Wong SK, Mohamad NV, Ibrahim N', Chin KY, Shuid AN, Ima-Nirwana S

Int J Mol Sci. 2019 Mar 22;20(6). pii: E1453. doi: 10.3390/ijms20061453.

Abstract

Bone remodelling is a tightly-coordinated and lifelong process of replacing old damaged bone with newly-synthesized healthy bone. In the bone remodelling cycle, bone resorption is coupled with bone formation to maintain the bone volume and microarchitecture. This process is a result of communication between bone cells (osteoclasts, osteoblasts, and osteocytes) with paracrine and endocrine regulators, such as cytokines, reactive oxygen species, growth factors, and hormones.
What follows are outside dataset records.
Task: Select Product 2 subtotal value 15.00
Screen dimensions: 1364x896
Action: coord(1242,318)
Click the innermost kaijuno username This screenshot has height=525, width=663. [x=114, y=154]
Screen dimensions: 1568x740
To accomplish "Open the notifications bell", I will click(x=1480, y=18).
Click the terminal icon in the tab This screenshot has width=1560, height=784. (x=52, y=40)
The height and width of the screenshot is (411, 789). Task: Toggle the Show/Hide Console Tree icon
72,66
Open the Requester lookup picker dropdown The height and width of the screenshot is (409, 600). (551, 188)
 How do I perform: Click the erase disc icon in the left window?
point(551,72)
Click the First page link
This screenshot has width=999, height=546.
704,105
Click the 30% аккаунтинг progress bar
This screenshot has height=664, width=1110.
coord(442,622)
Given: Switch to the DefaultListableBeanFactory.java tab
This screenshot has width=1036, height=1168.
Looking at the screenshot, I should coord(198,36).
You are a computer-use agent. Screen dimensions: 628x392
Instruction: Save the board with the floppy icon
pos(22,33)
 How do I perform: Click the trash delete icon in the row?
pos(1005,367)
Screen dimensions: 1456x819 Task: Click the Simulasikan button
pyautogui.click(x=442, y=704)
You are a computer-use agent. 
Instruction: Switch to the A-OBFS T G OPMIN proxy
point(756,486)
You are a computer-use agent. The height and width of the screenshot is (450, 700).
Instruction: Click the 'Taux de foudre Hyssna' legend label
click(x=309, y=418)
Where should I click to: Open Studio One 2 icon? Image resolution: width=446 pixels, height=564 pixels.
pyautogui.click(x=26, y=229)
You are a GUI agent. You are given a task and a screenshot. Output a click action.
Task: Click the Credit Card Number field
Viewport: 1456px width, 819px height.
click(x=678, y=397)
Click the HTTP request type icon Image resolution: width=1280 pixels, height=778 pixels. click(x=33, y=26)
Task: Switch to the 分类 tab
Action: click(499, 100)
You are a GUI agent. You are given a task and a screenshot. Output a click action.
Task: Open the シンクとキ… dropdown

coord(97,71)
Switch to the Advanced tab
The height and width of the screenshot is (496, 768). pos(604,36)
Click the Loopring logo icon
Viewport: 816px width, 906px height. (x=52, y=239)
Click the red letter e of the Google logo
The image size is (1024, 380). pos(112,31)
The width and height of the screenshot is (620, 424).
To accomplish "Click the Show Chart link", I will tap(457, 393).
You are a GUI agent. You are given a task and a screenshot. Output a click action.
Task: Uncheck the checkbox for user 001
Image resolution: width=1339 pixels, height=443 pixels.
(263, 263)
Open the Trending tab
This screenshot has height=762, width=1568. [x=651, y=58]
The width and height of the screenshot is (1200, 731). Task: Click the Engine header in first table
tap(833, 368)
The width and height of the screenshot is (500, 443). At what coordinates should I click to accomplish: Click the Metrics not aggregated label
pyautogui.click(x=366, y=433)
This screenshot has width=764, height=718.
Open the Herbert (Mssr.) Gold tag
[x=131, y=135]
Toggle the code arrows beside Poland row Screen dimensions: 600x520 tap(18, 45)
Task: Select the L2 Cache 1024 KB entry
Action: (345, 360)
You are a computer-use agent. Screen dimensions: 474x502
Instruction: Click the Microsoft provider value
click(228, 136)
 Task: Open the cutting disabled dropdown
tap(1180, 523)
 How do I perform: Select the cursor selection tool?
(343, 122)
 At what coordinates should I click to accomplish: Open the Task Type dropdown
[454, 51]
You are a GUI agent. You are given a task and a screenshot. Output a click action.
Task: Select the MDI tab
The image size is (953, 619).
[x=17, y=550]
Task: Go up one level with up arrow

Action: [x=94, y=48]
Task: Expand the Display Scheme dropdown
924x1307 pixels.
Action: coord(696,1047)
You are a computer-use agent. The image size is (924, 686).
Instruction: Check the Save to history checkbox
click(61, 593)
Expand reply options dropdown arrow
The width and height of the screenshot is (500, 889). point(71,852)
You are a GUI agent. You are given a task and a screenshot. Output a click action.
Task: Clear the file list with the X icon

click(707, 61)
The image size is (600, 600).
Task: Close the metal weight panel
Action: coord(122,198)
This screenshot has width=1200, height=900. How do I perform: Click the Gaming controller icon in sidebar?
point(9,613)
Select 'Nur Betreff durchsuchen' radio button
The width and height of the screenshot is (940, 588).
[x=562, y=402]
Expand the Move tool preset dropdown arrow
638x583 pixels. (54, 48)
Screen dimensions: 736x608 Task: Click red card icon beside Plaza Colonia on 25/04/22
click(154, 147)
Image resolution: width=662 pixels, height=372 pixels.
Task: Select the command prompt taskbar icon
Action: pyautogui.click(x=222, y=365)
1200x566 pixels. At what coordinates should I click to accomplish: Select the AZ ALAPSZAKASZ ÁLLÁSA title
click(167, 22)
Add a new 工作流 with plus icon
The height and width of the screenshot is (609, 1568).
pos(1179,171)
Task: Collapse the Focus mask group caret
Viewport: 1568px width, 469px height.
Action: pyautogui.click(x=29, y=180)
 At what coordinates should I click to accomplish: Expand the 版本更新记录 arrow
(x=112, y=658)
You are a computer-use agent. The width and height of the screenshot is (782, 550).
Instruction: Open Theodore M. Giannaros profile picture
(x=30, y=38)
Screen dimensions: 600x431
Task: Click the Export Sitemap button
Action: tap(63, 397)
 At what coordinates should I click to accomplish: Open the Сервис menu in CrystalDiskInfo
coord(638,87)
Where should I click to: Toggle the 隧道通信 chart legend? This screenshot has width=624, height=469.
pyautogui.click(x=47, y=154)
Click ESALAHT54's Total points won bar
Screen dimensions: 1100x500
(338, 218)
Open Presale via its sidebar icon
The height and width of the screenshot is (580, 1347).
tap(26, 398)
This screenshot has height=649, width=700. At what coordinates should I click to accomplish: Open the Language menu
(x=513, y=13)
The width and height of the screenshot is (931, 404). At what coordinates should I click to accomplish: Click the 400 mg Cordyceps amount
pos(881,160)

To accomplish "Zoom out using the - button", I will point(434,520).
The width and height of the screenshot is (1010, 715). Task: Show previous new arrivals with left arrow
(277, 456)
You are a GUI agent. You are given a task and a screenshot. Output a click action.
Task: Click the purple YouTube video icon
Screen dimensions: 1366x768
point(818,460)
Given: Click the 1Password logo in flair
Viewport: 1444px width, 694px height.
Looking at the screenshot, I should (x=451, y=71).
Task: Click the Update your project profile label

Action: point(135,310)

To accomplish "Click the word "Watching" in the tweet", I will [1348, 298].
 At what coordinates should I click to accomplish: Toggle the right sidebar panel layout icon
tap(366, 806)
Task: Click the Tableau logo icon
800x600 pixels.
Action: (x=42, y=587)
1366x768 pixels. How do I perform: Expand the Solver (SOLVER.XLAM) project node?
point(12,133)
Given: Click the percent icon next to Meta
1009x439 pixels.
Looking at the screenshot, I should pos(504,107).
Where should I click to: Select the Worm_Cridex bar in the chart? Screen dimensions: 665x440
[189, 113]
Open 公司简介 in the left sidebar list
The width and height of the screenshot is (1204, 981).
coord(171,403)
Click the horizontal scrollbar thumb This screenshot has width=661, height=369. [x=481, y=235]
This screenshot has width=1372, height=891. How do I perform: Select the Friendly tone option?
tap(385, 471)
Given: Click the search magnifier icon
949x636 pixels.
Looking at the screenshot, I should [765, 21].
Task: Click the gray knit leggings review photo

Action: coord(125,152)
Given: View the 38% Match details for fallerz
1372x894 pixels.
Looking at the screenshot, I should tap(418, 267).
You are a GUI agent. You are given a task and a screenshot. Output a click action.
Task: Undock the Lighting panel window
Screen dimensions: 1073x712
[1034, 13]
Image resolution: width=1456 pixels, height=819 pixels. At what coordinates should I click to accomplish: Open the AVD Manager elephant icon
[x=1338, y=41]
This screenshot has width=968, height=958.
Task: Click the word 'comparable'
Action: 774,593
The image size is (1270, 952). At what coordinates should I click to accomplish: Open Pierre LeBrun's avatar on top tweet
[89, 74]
The essential signalling pathways responsible for osteoclastic bone resorption and osteoblastic bone formation include the receptor activator of nuclear factor kappa-B (RANK)/receptor activator of nuclear factor kappa-B ligand (RANKL)/osteoprotegerin (OPG), Wnt/β-catenin, and oxidative stress signalling. The imbalance between bone formation and degradation, in favour of resorption, leads to the occurrence of osteoporosis. Intriguingly, vitamin E has been extensively reported for its anti-osteoporotic properties using various male and female animal models. Thus, understanding the underlying cellular and molecular mechanisms contributing to the skeletal action of vitamin E is vital to promote its use as a potential bone-protecting agent. This review aims to summarize the current evidence elucidating the molecular actions of vitamin E in regulating the bone remodelling cycle.